Exh.2 which is the payroll for December 1998 contains the name of the appellant – see pages 28-29 of the record. Under the cross-examination of P.W.3 he however said that the reason why the appellant did not claim his December salary was that he had resigned his appointment with the Local Government. In another breadth the same witness (P.W.3) said that “As a cashier it is not known that Peter S. Ali has resigned.” On resumption of his evidence P.W.1 testified as follows at page 36 of the record:

“The commission has not accepted that the 1st respondent (now appellant) has resigned. He did not pay one month salary in lieu of notice. And he did not give one month notice either”. (Words in bracket supplied by me).

Under cross-examination, P.W.1 said as follows:

“There (sic) is no where in the letter Exh. 1 that the 1st respondent (now appellant) was giving one month notice to the commission or to Igboeze North Local Government…

If the 1st respondent (appellant) has paid one month salary in lieu of notice I should know because he would have mentioned it in his letter or resignation.” (Words in bracket supplied by me).
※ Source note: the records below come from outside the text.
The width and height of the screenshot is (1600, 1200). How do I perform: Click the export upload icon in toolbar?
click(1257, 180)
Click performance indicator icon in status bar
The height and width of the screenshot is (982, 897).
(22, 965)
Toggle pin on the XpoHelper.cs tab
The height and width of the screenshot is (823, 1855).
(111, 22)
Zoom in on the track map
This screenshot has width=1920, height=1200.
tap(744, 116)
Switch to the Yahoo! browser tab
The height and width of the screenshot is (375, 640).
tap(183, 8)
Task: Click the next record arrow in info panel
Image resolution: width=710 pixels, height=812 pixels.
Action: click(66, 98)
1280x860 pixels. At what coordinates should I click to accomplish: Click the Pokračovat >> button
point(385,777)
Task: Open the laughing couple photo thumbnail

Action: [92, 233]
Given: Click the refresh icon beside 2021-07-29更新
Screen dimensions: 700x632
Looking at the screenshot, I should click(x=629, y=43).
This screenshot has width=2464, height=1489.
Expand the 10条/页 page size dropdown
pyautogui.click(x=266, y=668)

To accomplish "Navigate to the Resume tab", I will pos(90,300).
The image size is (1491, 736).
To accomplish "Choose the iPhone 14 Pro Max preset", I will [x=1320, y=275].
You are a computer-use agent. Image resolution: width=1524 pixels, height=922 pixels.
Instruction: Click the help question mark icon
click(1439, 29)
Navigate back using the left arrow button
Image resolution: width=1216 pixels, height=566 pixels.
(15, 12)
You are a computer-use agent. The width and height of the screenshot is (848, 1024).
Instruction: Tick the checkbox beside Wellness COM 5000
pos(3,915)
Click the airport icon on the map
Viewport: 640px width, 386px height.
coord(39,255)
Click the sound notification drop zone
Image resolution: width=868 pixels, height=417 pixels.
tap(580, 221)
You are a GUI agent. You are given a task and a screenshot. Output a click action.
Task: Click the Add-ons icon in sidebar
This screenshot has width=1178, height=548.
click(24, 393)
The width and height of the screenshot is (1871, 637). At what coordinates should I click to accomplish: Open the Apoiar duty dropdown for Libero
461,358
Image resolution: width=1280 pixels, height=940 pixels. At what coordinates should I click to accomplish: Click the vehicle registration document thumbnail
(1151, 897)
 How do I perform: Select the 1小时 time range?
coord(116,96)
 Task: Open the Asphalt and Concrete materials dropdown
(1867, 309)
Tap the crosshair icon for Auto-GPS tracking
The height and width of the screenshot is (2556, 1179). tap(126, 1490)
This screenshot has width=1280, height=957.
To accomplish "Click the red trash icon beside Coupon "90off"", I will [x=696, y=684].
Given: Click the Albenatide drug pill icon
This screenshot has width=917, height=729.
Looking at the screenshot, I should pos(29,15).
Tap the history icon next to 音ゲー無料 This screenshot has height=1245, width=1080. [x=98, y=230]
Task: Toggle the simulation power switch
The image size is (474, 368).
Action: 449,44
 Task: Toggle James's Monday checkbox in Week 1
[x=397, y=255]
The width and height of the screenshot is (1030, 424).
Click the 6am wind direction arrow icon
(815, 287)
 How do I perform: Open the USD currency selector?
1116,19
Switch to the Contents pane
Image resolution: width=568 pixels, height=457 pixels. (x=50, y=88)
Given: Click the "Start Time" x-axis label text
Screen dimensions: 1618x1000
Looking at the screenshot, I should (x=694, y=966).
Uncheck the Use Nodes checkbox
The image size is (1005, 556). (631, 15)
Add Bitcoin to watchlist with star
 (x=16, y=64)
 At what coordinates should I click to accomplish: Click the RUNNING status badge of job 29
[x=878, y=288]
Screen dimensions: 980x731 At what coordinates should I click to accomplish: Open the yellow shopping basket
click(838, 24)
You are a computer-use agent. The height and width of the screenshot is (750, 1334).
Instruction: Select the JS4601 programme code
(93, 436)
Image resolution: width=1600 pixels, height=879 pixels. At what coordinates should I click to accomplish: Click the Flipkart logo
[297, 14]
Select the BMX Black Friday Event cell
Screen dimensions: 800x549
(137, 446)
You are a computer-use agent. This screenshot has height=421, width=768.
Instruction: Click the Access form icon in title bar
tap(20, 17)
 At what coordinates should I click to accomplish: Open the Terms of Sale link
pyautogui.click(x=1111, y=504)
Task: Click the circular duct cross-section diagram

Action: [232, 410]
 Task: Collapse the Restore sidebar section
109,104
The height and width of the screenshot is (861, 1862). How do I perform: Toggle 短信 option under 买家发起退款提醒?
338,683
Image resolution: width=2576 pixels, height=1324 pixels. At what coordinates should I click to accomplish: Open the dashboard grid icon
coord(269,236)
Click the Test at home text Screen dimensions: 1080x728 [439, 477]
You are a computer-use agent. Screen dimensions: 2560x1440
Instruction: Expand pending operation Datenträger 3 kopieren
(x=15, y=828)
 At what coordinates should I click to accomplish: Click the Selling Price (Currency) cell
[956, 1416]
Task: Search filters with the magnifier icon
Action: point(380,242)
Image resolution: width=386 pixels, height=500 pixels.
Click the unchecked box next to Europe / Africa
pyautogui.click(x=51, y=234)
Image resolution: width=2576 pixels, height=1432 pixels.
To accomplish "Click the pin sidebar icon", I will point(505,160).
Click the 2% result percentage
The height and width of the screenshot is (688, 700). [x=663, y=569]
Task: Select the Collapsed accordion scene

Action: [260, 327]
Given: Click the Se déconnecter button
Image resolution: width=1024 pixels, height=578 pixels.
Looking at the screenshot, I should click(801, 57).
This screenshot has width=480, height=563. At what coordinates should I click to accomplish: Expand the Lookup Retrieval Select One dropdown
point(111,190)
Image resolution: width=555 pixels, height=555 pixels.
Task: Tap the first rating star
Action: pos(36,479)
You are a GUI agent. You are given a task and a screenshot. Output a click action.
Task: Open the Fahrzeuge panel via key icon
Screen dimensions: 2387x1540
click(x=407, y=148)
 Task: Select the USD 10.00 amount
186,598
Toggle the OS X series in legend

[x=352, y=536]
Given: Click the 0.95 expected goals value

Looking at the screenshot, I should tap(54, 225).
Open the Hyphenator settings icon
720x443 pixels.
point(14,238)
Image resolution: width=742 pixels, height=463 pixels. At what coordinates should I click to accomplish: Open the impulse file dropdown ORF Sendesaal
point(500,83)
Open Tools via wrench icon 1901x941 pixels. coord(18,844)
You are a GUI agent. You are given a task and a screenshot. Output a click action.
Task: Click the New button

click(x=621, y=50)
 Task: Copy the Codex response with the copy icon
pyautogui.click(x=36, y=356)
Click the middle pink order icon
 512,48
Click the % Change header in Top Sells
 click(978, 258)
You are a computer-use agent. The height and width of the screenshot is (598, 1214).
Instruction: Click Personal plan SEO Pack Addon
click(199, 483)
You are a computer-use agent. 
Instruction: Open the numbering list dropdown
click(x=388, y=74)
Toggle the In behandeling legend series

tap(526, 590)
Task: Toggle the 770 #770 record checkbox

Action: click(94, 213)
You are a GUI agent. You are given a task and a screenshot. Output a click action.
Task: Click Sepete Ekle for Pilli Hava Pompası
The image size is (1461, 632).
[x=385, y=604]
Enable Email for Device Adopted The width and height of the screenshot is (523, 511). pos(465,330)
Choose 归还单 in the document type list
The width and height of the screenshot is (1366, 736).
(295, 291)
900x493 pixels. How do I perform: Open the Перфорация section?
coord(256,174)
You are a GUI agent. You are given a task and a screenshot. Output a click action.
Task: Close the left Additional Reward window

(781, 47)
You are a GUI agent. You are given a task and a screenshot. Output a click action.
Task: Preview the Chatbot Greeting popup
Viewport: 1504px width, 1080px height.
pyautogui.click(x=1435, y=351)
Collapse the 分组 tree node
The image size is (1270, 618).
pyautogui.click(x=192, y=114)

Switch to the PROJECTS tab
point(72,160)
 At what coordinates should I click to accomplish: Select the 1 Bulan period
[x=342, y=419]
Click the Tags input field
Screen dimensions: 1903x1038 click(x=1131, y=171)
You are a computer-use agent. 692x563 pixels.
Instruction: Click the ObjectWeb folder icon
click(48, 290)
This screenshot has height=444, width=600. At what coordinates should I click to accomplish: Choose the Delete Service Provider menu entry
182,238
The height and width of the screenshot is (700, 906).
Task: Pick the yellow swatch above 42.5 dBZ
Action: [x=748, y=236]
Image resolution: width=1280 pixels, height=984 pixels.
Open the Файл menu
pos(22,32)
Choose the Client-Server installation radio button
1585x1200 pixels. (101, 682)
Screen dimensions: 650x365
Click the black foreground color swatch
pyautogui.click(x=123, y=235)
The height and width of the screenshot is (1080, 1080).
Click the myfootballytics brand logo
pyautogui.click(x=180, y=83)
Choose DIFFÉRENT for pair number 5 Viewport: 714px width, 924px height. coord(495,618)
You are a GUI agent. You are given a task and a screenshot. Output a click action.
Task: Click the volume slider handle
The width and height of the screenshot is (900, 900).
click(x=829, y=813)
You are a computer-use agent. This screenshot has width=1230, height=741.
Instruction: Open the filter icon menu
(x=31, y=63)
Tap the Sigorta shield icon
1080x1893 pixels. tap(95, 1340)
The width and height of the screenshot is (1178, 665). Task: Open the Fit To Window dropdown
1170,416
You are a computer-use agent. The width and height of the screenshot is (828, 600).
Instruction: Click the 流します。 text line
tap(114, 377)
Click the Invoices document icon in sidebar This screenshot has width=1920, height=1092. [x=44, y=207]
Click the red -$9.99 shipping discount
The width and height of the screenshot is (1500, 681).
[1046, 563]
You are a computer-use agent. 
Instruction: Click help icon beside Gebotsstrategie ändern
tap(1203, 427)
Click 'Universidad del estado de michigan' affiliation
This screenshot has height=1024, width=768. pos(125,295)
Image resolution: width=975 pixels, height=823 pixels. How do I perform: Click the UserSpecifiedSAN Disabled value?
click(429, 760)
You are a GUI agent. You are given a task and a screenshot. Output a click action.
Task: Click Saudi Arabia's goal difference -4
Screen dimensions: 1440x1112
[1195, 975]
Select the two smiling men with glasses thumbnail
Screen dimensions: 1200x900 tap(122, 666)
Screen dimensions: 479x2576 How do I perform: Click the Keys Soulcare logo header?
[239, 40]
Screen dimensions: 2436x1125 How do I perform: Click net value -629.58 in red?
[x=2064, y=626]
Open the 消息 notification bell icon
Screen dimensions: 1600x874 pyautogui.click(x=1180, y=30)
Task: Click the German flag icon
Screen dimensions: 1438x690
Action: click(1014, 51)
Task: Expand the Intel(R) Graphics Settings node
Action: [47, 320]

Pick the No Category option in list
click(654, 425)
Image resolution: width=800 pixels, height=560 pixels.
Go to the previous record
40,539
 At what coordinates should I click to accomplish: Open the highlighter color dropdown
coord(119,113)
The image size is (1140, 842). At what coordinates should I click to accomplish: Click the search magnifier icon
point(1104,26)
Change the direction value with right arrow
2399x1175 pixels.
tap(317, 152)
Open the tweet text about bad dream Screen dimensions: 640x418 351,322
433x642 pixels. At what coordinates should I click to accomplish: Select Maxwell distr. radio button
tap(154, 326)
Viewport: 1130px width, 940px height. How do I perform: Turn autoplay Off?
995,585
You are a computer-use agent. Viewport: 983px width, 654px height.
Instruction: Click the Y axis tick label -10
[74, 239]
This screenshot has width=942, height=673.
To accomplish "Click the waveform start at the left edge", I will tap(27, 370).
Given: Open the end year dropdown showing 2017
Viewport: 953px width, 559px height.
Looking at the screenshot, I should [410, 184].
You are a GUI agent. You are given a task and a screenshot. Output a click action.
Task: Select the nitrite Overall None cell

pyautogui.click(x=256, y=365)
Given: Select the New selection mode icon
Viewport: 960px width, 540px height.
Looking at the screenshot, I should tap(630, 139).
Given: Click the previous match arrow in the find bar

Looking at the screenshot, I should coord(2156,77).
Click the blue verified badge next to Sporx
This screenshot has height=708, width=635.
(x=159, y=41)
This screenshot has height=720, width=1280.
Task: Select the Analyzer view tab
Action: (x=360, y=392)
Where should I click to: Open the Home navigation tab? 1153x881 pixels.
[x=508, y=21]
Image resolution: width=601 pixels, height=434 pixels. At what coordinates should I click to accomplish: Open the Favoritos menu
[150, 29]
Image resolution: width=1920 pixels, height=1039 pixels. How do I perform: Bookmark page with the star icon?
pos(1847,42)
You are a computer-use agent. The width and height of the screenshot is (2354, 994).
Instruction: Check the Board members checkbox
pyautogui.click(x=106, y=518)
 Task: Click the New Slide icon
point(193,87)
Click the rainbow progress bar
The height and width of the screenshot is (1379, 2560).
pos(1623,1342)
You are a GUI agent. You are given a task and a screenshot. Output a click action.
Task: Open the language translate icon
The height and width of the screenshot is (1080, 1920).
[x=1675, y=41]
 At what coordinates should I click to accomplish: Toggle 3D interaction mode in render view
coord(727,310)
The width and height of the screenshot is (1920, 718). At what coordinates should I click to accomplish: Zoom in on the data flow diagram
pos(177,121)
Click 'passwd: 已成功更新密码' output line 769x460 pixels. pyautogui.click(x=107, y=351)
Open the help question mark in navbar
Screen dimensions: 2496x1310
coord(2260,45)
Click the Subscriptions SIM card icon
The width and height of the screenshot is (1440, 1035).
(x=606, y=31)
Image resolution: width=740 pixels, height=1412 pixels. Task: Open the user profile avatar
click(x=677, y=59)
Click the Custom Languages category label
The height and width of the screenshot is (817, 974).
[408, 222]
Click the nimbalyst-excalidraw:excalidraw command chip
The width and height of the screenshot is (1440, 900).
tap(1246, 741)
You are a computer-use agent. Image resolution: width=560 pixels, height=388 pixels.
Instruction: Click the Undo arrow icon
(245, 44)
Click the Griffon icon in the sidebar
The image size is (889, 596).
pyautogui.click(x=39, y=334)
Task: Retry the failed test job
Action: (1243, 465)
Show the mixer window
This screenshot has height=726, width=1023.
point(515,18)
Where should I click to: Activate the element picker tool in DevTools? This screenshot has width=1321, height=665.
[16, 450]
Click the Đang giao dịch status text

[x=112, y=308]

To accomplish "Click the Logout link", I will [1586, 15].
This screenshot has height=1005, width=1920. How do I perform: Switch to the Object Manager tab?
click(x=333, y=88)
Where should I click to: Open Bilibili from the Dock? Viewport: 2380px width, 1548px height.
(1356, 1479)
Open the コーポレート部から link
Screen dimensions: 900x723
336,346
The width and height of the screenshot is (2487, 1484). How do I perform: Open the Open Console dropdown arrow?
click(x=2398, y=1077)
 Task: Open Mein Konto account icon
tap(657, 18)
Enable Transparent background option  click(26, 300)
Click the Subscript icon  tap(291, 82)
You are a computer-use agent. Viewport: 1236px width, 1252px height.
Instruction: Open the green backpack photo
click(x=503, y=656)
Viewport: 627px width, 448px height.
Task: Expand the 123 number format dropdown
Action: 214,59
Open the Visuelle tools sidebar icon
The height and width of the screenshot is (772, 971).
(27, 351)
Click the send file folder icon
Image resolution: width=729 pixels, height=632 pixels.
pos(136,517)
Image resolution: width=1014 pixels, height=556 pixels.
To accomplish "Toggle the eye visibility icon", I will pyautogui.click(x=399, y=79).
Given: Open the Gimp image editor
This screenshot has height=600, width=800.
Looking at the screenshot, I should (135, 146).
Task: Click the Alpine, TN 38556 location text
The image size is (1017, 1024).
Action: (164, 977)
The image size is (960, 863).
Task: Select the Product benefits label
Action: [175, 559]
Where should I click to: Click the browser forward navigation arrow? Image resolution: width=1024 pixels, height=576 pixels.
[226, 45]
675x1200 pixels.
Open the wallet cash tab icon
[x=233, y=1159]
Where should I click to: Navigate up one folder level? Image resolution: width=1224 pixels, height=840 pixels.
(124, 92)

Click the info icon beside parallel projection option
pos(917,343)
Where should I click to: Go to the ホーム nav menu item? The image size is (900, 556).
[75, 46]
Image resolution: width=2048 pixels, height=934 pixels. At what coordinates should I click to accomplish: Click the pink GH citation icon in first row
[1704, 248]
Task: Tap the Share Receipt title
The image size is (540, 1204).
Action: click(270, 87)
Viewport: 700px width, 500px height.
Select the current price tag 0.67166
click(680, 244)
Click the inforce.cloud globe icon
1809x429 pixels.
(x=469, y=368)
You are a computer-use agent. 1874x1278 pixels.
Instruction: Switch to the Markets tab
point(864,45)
From the above evidence it is clear that Exh.1 is either a ruse or has no evidence value in proof of the fact that the appellant has resigned his appointment.

The tribunal considered all the facts before it and came to the conclusion that there was not a valid resignation of the appellant from the services of the Igboeze North Local Government. I have no reason to disturb that conclusion which the tribunal arrived at.

Let me make an observation on a point of law which learned counsel on both sides did not avert their minds to and therefore was not considered by the tribunal. Section 19(1)(e) provides that a candidate for the election is disqualified if “he has not resigned, withdrawn or retired from the employment”. (underlining mine). Nobody considered what withdrawing from an employment amounts to. The use of the word “withdrawn” in the Decree is not for fancy nor is it a “window dressing” with due apologies to counsel for the appellant. All the parties concentrated on resignation and paying one month’s salary in lieu of notice. What does withdrawing from a service means? Must a servant give notice or pay one month’s salary in lieu of notice in order to withdraw from an employment? I have raised this point in order to agitate counsel’s mind on a future occasion. Since however it was not raised in the tribunal and not made an issue here it remains a non issue.

In the final analysis, this appeal fails and is hereby dismissed with N3,000 costs to the respondent. The order for a fresh election as ordered by the tribunal is hereby affirmed.